**ACTION ITEM:** Reproduce each line from the records that holds "Task".

**GIVEN DATA:**

= = = = = = =

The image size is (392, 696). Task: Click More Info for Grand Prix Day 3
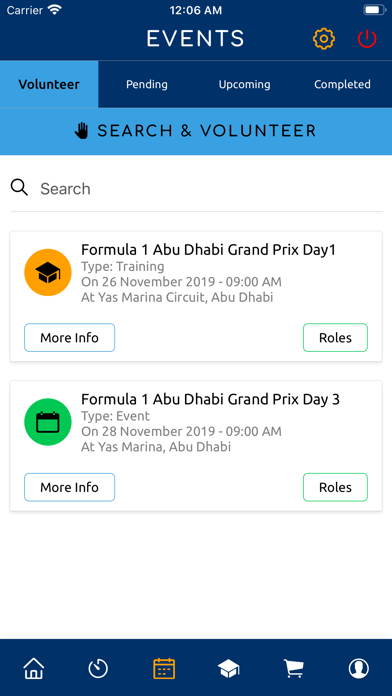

= = = = = = =

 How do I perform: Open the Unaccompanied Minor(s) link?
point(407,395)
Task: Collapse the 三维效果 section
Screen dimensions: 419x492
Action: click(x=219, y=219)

= = = = = = =

**WRITTEN SOLUTION:**
The image size is (392, 696). Task: Click More Info for Grand Prix Day 3
Task: Collapse the 三维效果 section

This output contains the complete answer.